To break the monotony, I am very, very excited for a work-related event that night. I took a friend with me, and I have to confess, I crack. We go to a Mexican place for dinner, and it is glorious. I revel in splitting the bill. Paying for parking was exciting. It was all a delight.
Oh the guilt. I had screwed up and ruined all my hard work. But I must brush it off and soldier on.
Normally Friday brings with it several Facebook group chats sorting evening plans, but I avoid them all.
It would have been hypothetically possible to go out to Ponsonby on a Friday night and not spend money - to not buy any rounds and not split the Uber. But that ain't me, and instead I grab a quiet dinner with my boyfriend (DON’T WORRY - HE PAID) and go to bed early.
Being thrifty is antisocial.
So, this ended up being a six-day experiment. It started off with the best of intentions: lots of pottering around home and going to the supermarket and vacuuming and cleaning out the fridge (turns out you can get a lot of administration done when you’re not shopping like it’s an Olympic sport).
Saturday was a win, you might say.
But by Sunday, I was done. My boyfriend wanted to get out of Auckland and goddammit, so did I. So we went out for brunch, drove to Matakana and had a beautiful day. It was good for the mind and soul. I got a couple of great Instagram stories out of it.
So I failed at a seven-day zero-spend budget. But I’m not too ashamed of it because honestly, sometimes spending some money on going up north for the day and drinking wine in the sun is just really great.

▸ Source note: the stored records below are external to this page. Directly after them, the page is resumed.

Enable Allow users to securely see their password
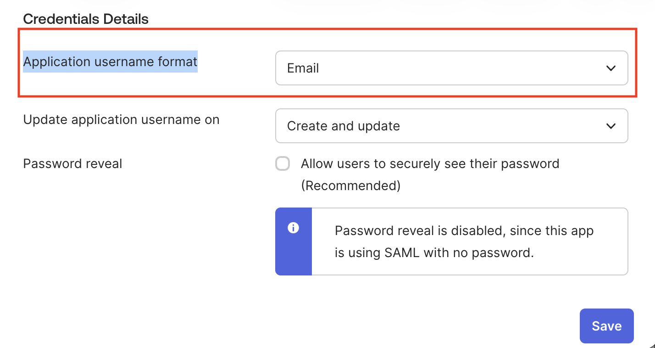This screenshot has height=348, width=655. click(x=283, y=163)
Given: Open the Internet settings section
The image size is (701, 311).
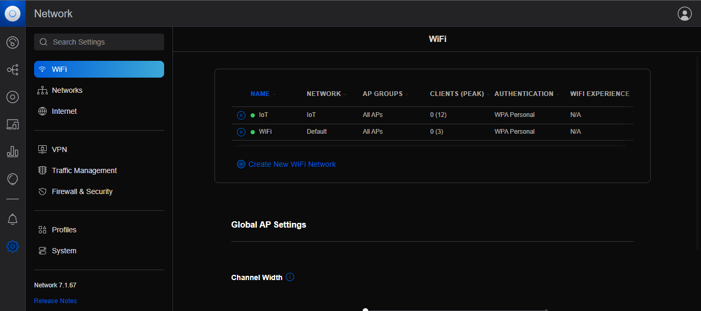Looking at the screenshot, I should pyautogui.click(x=64, y=111).
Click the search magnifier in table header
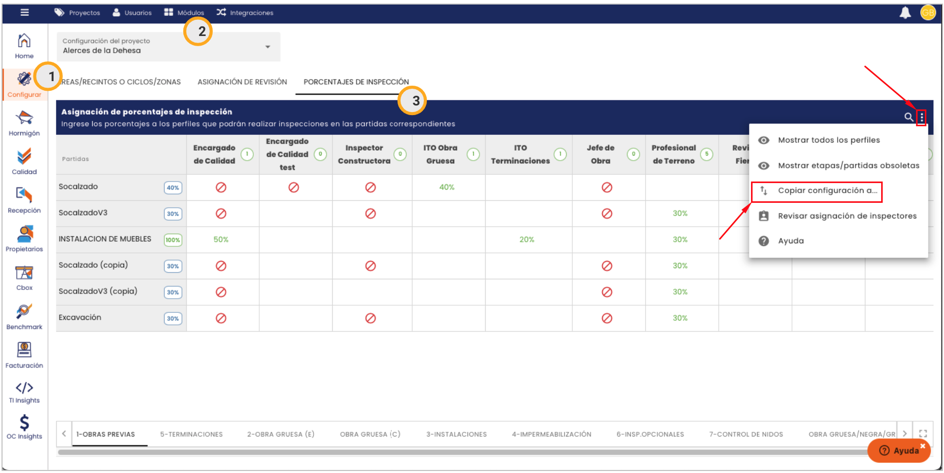This screenshot has width=944, height=473. tap(909, 117)
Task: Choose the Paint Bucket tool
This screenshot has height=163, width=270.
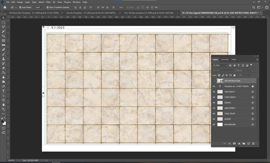Action: (3, 73)
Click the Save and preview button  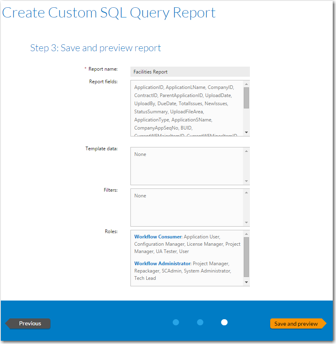tap(298, 323)
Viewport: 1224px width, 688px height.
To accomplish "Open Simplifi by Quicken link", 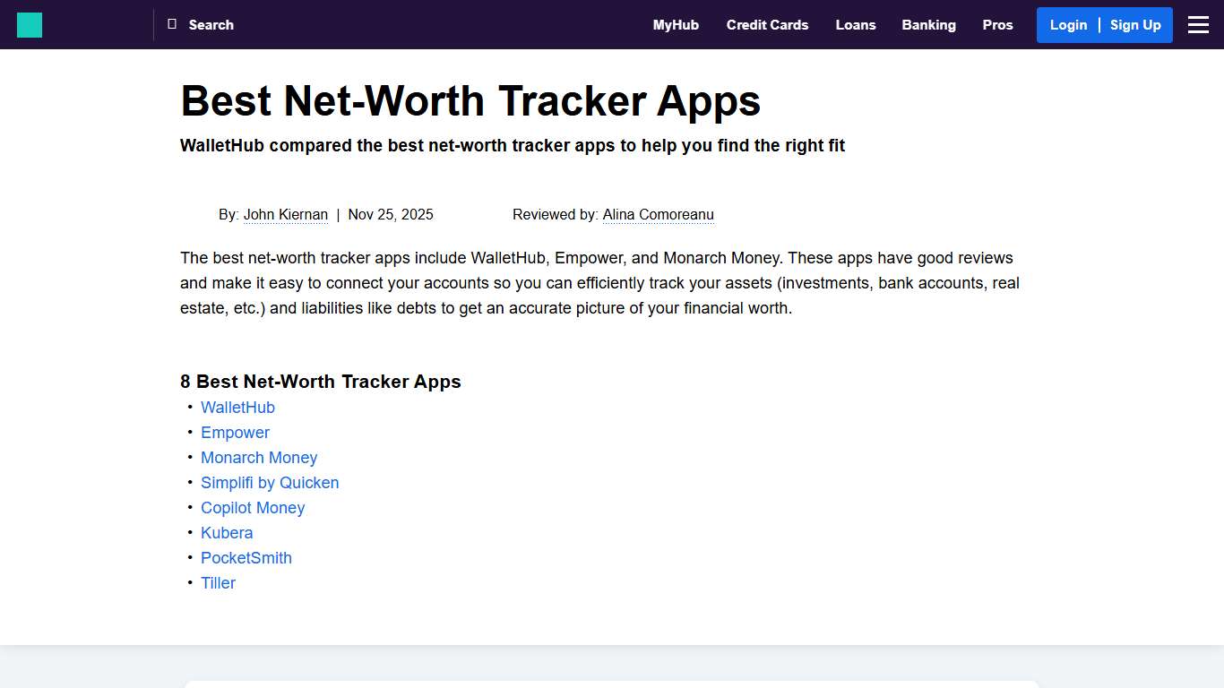I will click(270, 482).
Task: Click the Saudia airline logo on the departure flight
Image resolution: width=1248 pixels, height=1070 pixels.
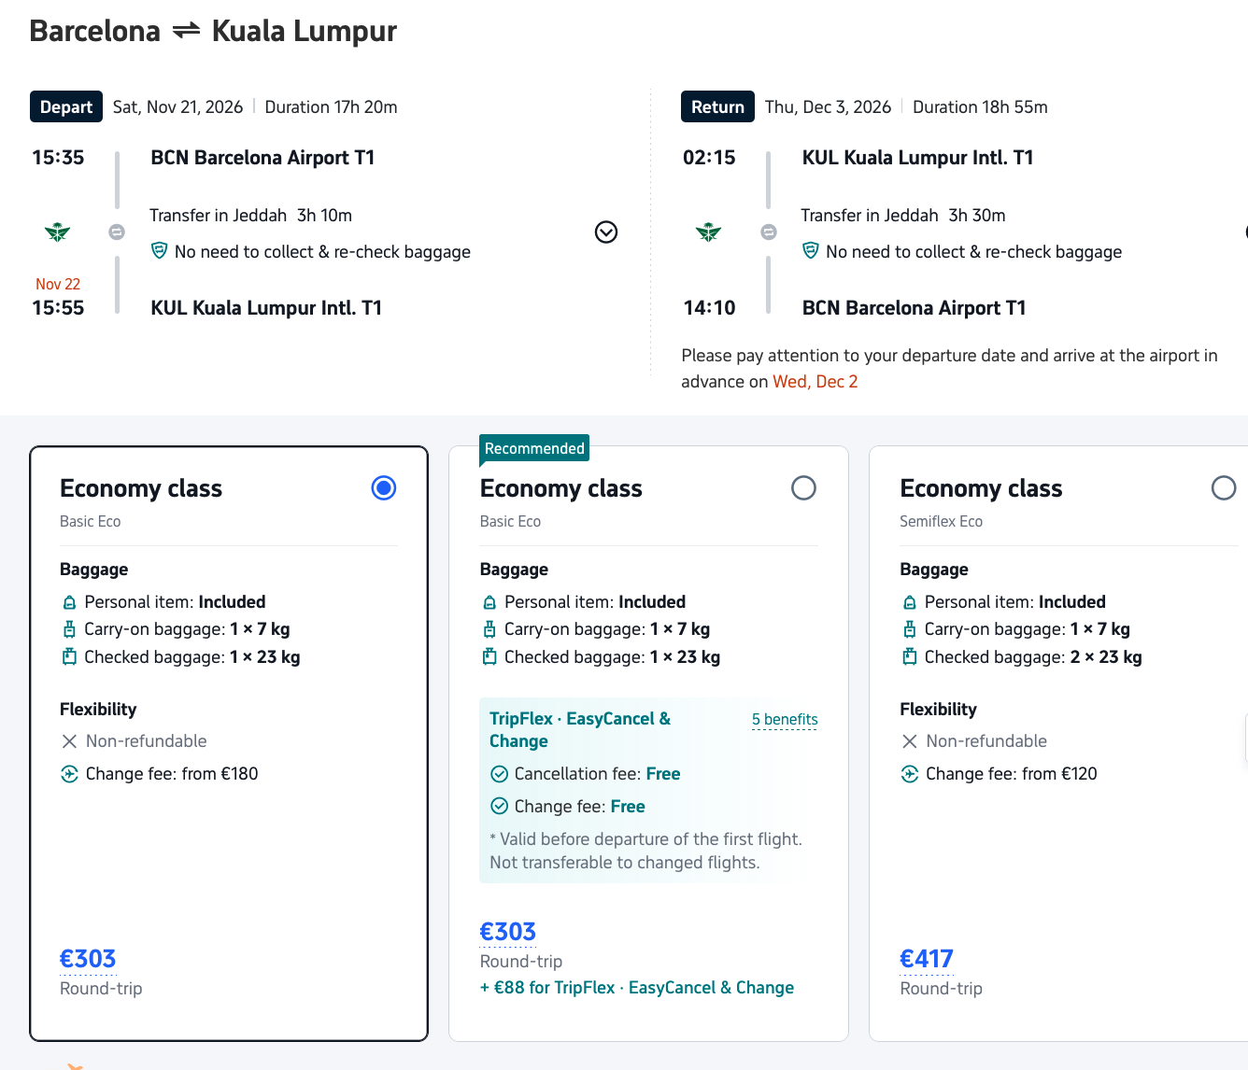Action: point(58,232)
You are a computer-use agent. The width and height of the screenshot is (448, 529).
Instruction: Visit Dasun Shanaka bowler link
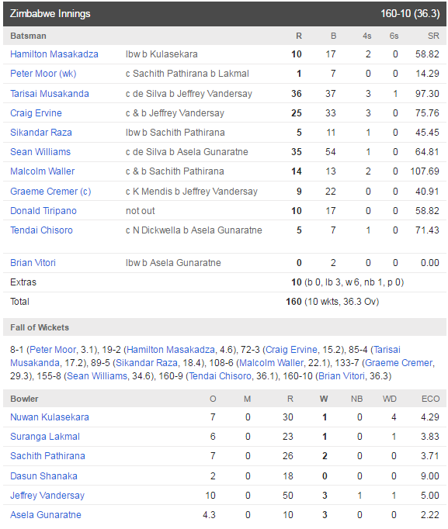pyautogui.click(x=43, y=476)
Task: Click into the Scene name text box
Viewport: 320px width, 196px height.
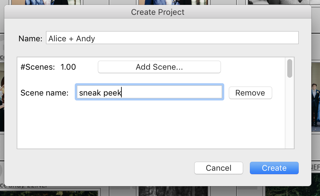Action: coord(149,92)
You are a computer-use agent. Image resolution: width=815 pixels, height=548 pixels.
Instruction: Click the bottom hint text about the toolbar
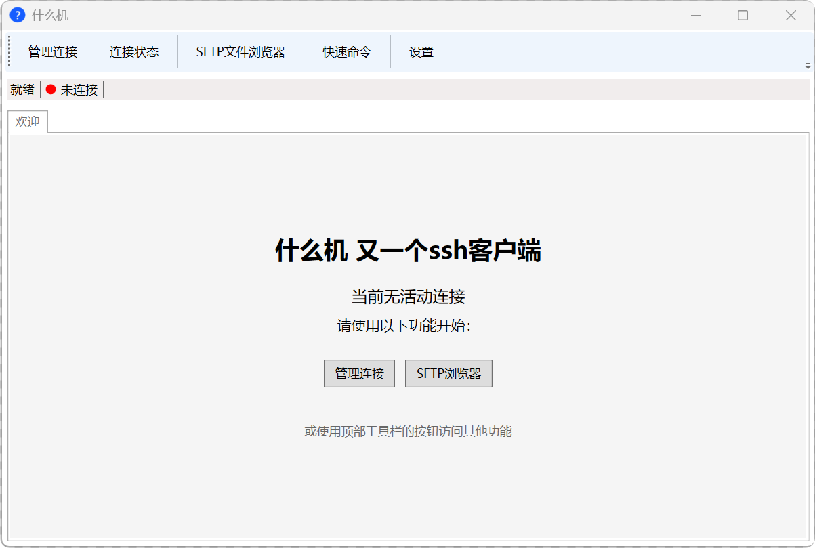point(407,431)
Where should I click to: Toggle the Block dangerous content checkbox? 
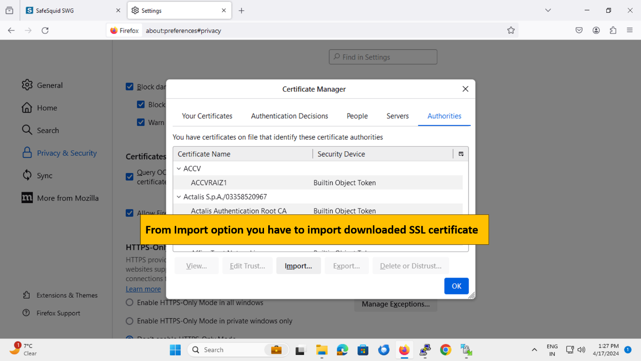pos(130,87)
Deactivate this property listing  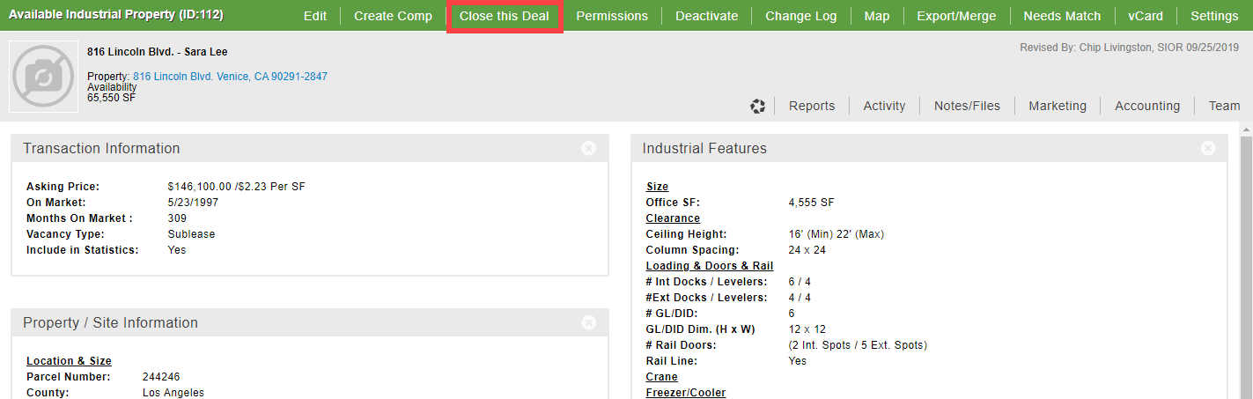706,16
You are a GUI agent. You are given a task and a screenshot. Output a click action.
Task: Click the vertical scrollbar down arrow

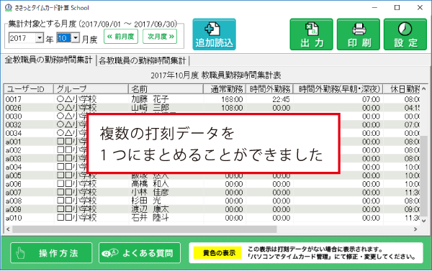423,221
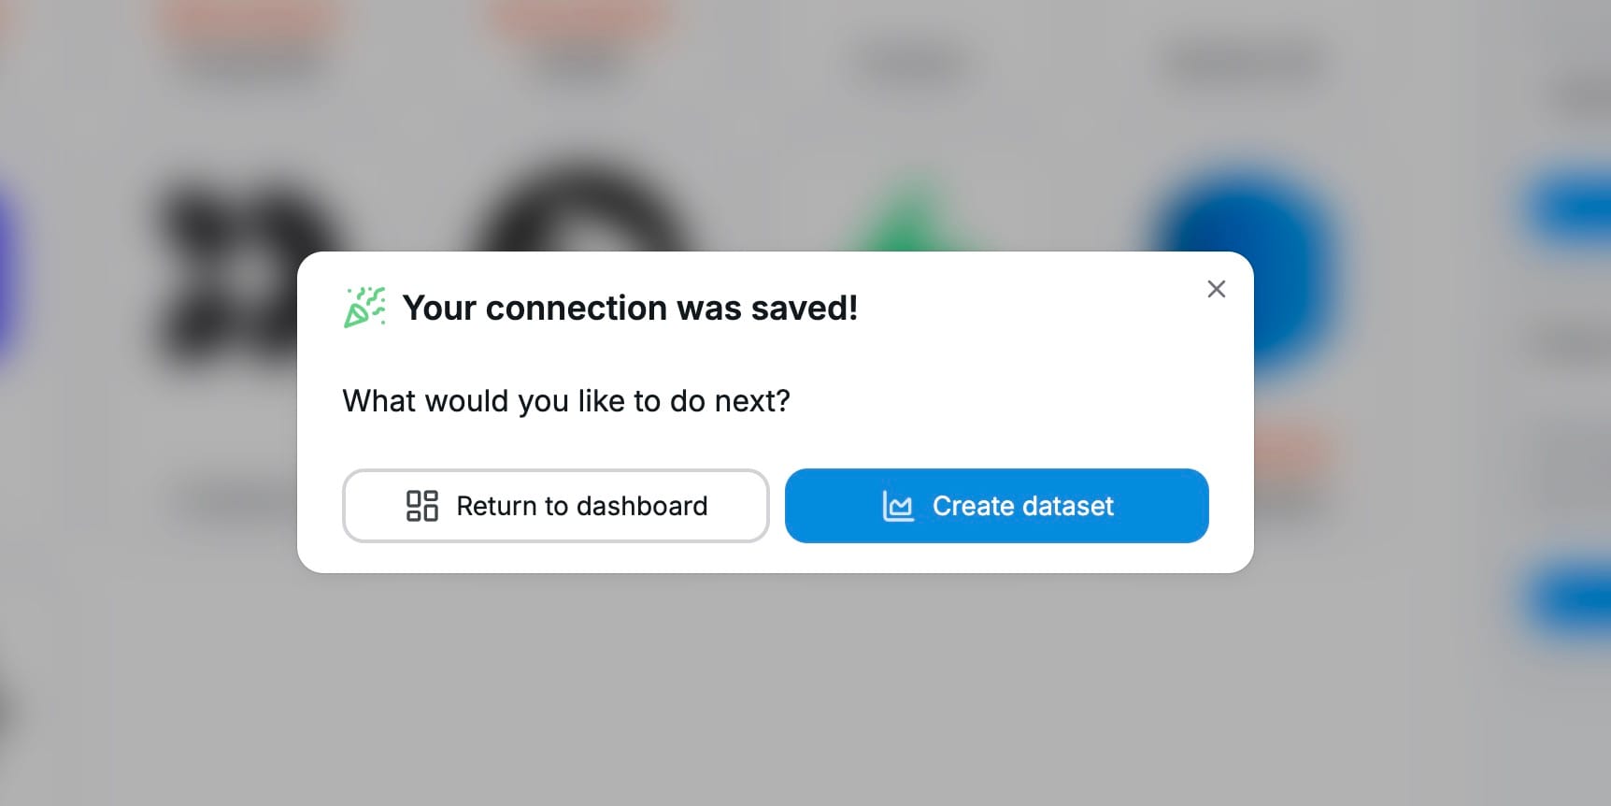Click the second blurred orange badge at top
Image resolution: width=1611 pixels, height=806 pixels.
tap(581, 19)
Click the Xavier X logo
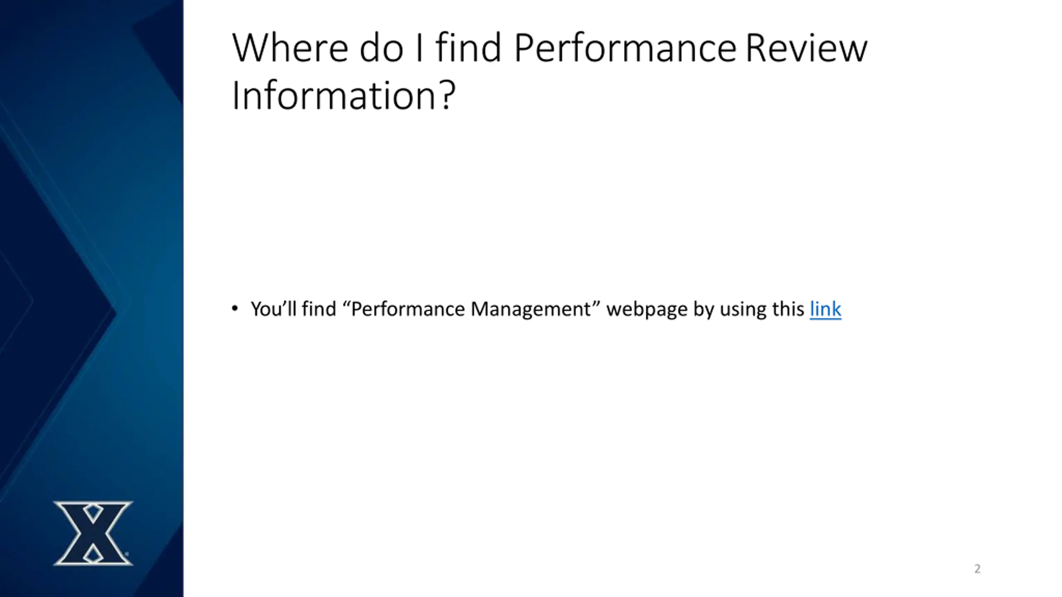The width and height of the screenshot is (1062, 597). (93, 533)
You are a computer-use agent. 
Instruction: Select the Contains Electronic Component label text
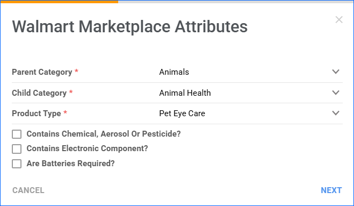[x=87, y=148]
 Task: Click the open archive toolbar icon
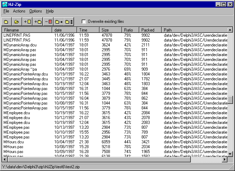[x=16, y=22]
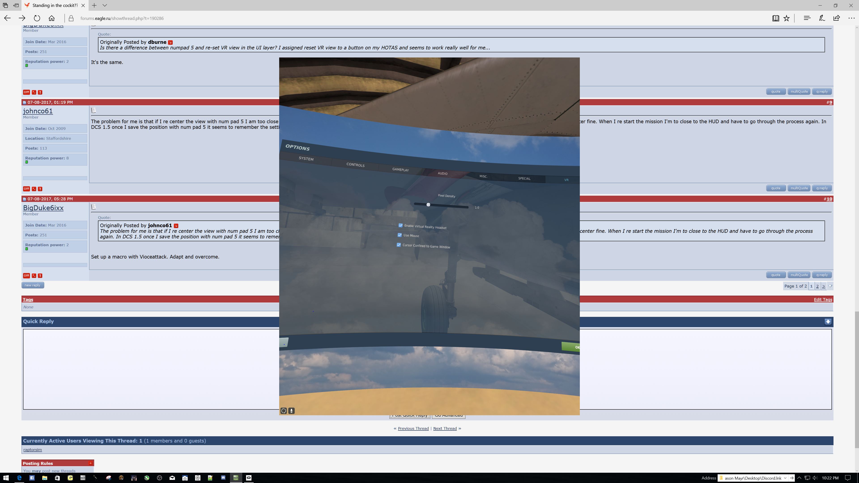This screenshot has width=859, height=483.
Task: Toggle Enable Virtual Reality Headset checkbox
Action: tap(400, 225)
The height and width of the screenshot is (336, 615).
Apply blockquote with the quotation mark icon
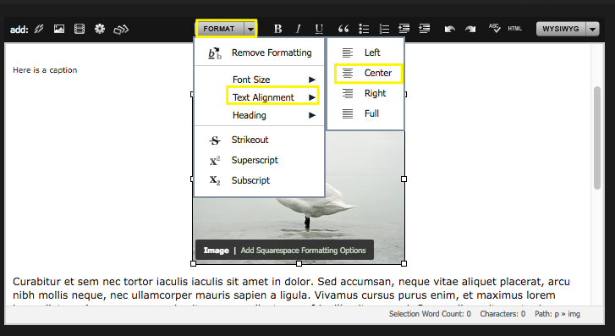click(343, 29)
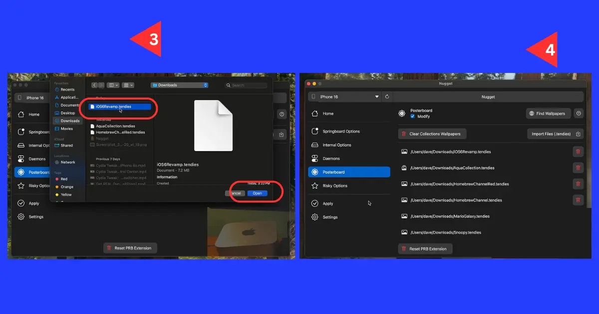Select the Home icon in Nugget sidebar
Viewport: 599px width, 314px height.
(315, 114)
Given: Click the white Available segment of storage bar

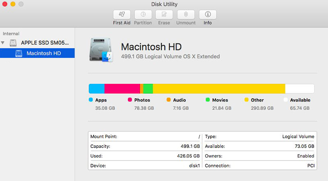Looking at the screenshot, I should [299, 88].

Shitty for the bank account though.
Spend: Between us, about $260.
Sarah was extremely brave to take on the ‘zero spend’ challenge in such a public manner. Hoping to change some unhealthy financial habits that others can draw inspiration from is admirable.
However, starting the week hungover possibly didn’t give the project the kick start that it required to make it the successful experiment that we were all gunning for.
If Sarah can continue to be organised and take her lunch to work, and master the coffee machine in the office, she'd immediately be a whopping $125 each week better off.
Paying down her credit card and saving for future trips will be the catalyst for her feeling more in control and on top of her finances in future.
Carissa's top tips for financial detox
- People behave better when they're being observed. So don't track your spending for a month - look back a month.
- Approach your detox as an opportunity to do something better, rather than a restriction on having a fun life. If you fall off the wagon, don't beat yourself up - brush yourself off and try again.
- Know what you want from the outset. It doesn't have to be a house - it could be a holiday or to get rid of credit card debt.
- Take a friend along for the ride. There is a high chance they need one too and having someone to bounce ideas off is easier than doing it alone.
- Zero spend is a big ask. Be realistic - make your coffee at work for a week so you can afford to go for drinks on a Friday, or bring your lunch in three days a week instead of never.
- As dull as it may seem, meal planning and going to the supermarket only once a week will save you a tonne.
- Set up separate bank accounts for your goals - name your account ‘Trip to the States’ or whatever is important to you. Save for it instead of just putting things on credit.
- Credit cards should never be an option to fund luxury or wants. If you do use one, you should be paying it off in full every month, no exceptions.